SOLAR ENERGY RESEARCH ACT (1974)
- Long title: Solar Energy Research, Development, and Demonstration Act of 1974
- Enacted by: the 93rd United States Congress

Legislative history
- Signed into law by President Gerald Ford on October 26, 1974;

= Solar Energy Research, Development and Demonstration Act of 1974 =

The Solar Energy Research, Development and Demonstration Act of 1974 (SERDDA) is legislation that the 93rd U.S. Congress enacted on October 26, 1974.

It created two key programs:

- The Solar Energy Coordination and Management Project
- The Solar Energy Research Institute (the predecessor to the National Energy Research Laboratory

== SERDDA projects ==

=== The Solar Energy Coordination and Management Project (SECMJ) ===
The legislation required that the Project consist of the following members:

- An assistant director of the National Science Foundation;
- An Assistant Secretary of Housing and Urban Development;
- A member of the Federal Power Commission;
- An Associate Administrator of the National Aeronautics and Space Administration;
- The General Manager of the Atomic Energy Commission; and
- A member to be designated by the President.

Source:

=== Resource Determination and Evaluation ===

- The development of better methods for predicting the availability of all solar energy resources, over long time periods and by geographic location;
- The development of advanced meteorological, oceanographic, and other instruments, methodology, and procedures necessary to measure the quality and quantity of all solar resources over a periodic bases;
- The development of activities, arrangements, and procedures for the collection, evaluation, and dissemination of information and data relating to solar energy resource assessment.

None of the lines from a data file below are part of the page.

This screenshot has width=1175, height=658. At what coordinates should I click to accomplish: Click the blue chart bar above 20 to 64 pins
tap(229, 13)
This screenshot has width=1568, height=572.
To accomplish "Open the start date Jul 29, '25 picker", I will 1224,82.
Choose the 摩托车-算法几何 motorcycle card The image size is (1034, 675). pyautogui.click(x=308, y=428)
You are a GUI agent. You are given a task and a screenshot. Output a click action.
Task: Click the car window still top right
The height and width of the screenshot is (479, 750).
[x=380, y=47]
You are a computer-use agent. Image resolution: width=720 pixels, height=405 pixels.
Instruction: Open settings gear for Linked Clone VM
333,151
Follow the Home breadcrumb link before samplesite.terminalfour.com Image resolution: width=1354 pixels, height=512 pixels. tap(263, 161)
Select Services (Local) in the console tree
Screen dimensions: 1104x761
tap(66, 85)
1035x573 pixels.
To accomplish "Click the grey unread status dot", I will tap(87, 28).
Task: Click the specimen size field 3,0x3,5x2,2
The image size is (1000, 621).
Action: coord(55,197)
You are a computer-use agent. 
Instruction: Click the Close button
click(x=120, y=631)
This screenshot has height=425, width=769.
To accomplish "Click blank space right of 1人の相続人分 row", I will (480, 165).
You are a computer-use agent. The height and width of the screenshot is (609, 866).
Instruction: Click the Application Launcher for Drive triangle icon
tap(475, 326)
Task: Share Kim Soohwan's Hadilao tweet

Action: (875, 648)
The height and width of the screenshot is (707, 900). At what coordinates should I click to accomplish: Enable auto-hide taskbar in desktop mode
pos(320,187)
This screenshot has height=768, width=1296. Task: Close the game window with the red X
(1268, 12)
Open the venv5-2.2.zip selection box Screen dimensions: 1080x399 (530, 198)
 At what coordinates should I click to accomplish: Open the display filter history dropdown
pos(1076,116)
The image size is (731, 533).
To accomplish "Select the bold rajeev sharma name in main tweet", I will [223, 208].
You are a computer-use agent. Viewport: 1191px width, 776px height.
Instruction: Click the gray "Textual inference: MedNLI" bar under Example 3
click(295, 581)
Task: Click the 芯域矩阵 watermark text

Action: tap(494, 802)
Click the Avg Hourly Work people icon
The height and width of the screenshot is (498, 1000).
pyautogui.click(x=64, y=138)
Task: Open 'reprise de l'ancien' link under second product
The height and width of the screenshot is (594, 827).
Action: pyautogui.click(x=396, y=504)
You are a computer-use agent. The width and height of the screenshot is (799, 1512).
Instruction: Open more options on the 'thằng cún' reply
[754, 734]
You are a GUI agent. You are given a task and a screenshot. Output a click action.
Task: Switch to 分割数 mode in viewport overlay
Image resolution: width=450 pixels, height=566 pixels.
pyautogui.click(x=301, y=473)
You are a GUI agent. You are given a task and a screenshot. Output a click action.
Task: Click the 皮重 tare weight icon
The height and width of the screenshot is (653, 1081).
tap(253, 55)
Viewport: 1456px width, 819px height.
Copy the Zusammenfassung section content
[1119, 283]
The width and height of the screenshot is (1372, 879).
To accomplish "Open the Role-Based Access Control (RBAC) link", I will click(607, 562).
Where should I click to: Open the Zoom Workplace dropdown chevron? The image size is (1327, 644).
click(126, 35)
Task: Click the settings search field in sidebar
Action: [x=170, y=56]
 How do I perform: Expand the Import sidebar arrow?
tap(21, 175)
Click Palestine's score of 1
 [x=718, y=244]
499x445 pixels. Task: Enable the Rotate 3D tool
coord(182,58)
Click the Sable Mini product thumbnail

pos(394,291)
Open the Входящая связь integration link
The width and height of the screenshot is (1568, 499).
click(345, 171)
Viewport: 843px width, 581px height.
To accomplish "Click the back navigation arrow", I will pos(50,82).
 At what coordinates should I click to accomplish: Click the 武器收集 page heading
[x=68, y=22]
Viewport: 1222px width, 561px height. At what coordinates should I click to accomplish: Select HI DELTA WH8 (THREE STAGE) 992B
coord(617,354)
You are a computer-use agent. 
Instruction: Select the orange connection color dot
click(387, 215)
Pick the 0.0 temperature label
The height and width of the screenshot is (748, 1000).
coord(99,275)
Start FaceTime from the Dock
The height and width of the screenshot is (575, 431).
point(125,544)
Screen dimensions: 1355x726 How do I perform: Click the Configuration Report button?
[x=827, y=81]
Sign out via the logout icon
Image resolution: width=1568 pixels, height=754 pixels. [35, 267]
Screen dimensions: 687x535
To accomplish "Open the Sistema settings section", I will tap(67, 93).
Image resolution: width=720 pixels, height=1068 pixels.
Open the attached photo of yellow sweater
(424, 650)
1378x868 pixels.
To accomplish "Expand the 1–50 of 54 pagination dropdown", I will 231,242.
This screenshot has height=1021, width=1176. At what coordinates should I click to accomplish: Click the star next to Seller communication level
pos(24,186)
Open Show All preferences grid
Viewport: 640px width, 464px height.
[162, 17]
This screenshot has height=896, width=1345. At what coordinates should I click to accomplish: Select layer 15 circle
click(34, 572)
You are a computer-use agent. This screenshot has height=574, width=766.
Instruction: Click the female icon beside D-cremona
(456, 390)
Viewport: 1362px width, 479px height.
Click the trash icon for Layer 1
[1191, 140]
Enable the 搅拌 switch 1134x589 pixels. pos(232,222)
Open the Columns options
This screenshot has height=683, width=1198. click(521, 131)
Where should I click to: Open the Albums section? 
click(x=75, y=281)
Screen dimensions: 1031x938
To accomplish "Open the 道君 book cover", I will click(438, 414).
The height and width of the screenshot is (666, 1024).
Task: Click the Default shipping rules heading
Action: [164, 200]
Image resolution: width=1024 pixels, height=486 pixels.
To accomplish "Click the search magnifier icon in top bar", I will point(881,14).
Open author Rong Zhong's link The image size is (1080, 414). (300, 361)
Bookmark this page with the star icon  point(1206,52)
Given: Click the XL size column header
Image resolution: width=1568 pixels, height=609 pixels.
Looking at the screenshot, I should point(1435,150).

=== Research and Development ===

- Conduct, encourage, and promote scientific research and studies to develop effective and economical processes and equipment for the purpose of utilizing solar energy in an acceptable manner for beneficial uses;
- Carry out systems, economic, social, and environmental studies to provide a basis for research, development and demonstration planning and phasing; and
- Perform or cause to be performed technology assessments relevant to the utilization of solar energy.
Source:

=== Solar Energy Technology Utilization ===
To establish and operate a Solar Energy Information Data Bank for the purpose of collecting, reviewing, processing, and disseminating information and data in all of the solar energy technologies.

=== Demonstration ===
To design and construct, facilities, or power plants of sufficient size to demonstrate the technical and economic feasibility of utilizing the various forms of solar energy.

=== International Cooperation ===
For cooperation for scientific research with the following:

- Interinstitutional, bilateral, or multilateral research projects in the field of solar energy; and
- Agreements and programs which will facilitate the exchange of information and data relating to solar energy resource assessment and solar energy technologies.

=== Scientific and Technical Education ===
In collaboration with National Science Foundation, the SECMJ is authorized and directed to support programs of education in the sciences and engineering to provide the necessary trained personnel to perform the solar energy research, development, and demonstration activities.

=== The Solar Energy Research Institute (SERC) ===
The act created SERI, the predecessor to the National Renewable Energy Laboratory (NREL).